「マドちゃん、スッポンがおったよ。見に行く?」と亭主がわたしに聞いた。
「行く行く! 見る! どこにおったん?」
「道の傍の田んぼがジルい(地面の水気が多くてグチョグチョ)じゃろ。で、エッチラコッチラ排水溝を掘りよったら、鍬(くわ)がカチッて硬いもんに当たったんよ。おかしいな、石かな、と思うて見たらスッポンじゃった」
「スッポンてようわかったね?」
「そりゃ、スッポンはほかの亀と違うて甲羅が柔らこうてスベスベしちょるから、すぐわかる」
目を輝かせたわたしが行ってみると、スッポンは泥の中にいた。どうも冬眠を邪魔したらしい。亭主殿はちゃんと鍬を用意していて、ひっくり返してわたしに見せてくれた。意外にも腹は白く、手足には水かきが見える。よく泳ぐのだろう。

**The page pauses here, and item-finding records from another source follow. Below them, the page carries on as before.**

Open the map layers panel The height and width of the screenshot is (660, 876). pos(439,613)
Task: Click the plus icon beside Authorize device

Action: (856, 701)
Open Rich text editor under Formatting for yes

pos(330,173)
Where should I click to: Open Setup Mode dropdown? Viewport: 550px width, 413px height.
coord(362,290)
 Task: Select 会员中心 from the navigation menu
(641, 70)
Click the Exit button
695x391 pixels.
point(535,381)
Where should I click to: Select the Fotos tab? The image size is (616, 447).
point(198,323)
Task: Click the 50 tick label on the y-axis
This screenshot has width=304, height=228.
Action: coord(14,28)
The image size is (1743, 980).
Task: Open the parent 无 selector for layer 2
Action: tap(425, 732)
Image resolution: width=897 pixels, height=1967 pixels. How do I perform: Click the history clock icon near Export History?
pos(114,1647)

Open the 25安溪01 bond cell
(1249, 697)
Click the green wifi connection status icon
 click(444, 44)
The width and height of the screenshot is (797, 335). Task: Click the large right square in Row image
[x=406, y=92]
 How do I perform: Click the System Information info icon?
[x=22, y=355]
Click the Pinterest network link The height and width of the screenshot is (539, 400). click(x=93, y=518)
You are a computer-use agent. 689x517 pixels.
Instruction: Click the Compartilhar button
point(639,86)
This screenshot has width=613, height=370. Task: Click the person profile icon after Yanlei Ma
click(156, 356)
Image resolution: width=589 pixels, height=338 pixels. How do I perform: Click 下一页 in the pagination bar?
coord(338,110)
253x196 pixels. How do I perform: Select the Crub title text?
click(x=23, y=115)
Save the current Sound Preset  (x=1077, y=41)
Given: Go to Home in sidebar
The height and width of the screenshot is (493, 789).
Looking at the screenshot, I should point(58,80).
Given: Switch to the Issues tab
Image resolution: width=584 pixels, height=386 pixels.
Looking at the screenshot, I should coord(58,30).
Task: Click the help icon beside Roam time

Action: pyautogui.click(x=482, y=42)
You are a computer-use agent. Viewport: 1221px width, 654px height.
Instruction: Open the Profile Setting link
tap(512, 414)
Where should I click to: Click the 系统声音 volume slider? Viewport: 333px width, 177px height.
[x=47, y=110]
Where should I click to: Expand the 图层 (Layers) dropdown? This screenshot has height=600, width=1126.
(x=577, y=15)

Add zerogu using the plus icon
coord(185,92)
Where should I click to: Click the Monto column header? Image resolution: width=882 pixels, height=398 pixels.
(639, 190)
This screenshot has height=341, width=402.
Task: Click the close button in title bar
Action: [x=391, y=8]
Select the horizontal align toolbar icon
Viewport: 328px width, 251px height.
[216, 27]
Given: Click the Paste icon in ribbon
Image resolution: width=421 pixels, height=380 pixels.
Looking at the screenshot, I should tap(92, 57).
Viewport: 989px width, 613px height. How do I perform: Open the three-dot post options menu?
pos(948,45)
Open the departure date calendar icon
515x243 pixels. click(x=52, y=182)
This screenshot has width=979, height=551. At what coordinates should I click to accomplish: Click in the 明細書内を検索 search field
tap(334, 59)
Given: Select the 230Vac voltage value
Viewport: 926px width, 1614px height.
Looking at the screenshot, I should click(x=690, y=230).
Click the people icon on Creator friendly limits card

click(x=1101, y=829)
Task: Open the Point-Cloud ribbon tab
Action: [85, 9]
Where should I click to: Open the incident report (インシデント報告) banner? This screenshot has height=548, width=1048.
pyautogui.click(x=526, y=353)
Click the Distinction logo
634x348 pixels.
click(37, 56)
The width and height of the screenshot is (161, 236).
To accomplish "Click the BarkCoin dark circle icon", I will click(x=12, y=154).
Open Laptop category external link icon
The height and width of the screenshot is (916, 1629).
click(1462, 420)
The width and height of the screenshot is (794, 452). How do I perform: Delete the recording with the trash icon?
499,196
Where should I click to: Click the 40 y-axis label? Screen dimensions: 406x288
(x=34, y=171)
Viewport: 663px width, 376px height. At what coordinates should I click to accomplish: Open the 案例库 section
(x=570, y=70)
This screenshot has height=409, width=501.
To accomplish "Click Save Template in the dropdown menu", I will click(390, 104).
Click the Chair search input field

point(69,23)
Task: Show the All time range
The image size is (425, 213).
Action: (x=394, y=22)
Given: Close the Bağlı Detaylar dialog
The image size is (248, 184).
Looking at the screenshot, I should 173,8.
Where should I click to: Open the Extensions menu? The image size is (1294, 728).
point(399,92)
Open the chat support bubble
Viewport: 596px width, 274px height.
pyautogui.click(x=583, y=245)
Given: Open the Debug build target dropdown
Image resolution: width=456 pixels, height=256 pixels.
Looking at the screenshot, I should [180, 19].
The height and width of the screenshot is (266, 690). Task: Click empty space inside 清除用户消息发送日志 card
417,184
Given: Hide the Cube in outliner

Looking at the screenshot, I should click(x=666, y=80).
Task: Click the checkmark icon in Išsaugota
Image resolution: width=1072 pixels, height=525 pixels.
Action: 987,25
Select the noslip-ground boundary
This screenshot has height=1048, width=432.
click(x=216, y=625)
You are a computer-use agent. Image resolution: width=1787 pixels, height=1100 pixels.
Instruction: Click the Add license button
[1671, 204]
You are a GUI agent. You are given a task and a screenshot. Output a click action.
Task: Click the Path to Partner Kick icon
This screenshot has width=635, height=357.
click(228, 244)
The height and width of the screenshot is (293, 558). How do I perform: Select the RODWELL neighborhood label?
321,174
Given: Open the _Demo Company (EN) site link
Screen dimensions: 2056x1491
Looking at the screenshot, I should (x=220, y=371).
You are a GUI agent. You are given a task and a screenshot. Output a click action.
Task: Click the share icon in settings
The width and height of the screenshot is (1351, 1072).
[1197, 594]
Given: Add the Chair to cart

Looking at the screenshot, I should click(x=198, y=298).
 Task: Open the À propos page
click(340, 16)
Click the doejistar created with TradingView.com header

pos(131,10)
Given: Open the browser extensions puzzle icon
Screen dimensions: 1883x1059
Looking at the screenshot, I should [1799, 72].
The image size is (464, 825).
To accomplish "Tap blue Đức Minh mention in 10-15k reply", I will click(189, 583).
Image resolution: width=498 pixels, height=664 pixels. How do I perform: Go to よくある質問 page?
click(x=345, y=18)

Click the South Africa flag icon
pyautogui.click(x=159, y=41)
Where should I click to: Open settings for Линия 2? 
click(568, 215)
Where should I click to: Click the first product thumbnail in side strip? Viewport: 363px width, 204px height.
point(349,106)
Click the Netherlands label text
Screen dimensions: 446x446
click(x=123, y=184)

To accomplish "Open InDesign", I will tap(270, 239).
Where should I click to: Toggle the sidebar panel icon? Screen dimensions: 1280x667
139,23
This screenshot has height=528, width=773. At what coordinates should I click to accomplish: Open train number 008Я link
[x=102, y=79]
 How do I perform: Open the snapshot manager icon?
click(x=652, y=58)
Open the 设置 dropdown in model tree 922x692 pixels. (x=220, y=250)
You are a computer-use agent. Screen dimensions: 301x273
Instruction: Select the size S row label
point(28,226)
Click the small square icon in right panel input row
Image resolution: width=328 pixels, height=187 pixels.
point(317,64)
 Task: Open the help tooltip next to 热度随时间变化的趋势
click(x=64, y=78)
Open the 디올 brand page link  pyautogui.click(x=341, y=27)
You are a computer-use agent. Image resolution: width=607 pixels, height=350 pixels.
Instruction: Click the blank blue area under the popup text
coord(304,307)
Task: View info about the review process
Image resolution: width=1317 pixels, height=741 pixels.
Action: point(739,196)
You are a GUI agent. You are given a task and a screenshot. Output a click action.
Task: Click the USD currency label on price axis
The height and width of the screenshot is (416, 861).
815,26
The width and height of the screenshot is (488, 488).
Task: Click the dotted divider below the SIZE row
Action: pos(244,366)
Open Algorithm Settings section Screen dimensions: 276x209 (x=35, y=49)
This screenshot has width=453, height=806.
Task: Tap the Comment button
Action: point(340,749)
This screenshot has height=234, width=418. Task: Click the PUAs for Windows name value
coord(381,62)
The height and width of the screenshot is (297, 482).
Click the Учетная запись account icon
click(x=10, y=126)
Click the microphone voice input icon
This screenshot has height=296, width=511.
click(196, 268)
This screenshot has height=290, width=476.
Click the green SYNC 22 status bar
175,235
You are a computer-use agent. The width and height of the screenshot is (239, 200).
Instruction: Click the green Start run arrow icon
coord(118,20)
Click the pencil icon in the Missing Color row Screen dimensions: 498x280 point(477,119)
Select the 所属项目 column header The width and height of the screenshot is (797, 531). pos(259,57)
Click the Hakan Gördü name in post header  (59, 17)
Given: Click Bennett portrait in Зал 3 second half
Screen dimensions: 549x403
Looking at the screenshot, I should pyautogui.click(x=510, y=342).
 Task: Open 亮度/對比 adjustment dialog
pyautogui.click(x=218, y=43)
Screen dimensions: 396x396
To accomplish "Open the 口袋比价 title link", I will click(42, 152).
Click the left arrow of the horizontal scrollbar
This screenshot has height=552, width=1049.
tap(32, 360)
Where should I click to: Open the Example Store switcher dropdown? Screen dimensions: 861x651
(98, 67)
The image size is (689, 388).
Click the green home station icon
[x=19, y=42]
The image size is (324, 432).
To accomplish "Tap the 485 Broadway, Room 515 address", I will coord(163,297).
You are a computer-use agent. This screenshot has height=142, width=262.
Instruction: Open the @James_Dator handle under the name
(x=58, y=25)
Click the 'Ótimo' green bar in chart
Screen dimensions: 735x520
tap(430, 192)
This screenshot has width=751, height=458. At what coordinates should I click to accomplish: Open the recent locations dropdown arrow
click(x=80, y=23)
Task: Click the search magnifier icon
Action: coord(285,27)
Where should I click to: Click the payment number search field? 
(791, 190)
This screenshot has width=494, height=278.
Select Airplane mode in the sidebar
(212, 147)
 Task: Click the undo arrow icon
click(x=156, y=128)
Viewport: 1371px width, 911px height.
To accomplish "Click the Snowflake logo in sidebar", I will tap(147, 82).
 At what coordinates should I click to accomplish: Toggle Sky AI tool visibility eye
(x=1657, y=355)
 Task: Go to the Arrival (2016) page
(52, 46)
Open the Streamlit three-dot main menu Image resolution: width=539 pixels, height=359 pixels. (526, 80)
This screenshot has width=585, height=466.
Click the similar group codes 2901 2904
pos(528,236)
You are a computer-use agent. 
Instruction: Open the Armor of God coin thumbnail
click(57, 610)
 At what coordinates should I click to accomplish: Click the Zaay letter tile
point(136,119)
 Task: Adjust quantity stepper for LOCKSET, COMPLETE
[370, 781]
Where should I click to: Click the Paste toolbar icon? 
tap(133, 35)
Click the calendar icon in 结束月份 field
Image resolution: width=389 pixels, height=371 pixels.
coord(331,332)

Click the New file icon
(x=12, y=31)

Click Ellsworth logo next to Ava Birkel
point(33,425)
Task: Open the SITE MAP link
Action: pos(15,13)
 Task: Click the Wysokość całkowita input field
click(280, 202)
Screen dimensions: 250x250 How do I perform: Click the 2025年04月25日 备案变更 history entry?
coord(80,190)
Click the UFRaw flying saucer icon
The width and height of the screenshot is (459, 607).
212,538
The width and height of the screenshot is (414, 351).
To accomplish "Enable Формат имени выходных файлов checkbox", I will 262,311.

亭主が持ち上げると、スッポンは首をニューっと伸ばした。長い、長い。甲羅の長さくらい首は伸びる。強壮剤として人気がある理由が、その姿を見るとよくわかる。
カパッとスッポンの口が開く。一度噛みついたら「雷が鳴っても離さない」と言われるほどだから、わたしは手を出さない。
ちょうど隣のタケさんの家には孫さんが来ているらしく声が聞こえる。わたしが呼ぶと4人で出てきた。みんなで観察。
「こねぇな、ちぃと川から離れちょるところにもおるんじゃの。いつやら、もちぃと下(しも)の方で大きなのを見つけたのがおっての、料理屋に持ち込んで食べたそうな。あんたもどうね?」とタケさんがからかう。
「う、特に食べんでもええ」
「お金がもうかるん?」と小学生が尋ねた。
「ハハハ、こねぇな小さいんじゃ無理じゃの」
というわけで、スッポンは田んぼの端に戻され、あっという間に泥の中にもぐっていった。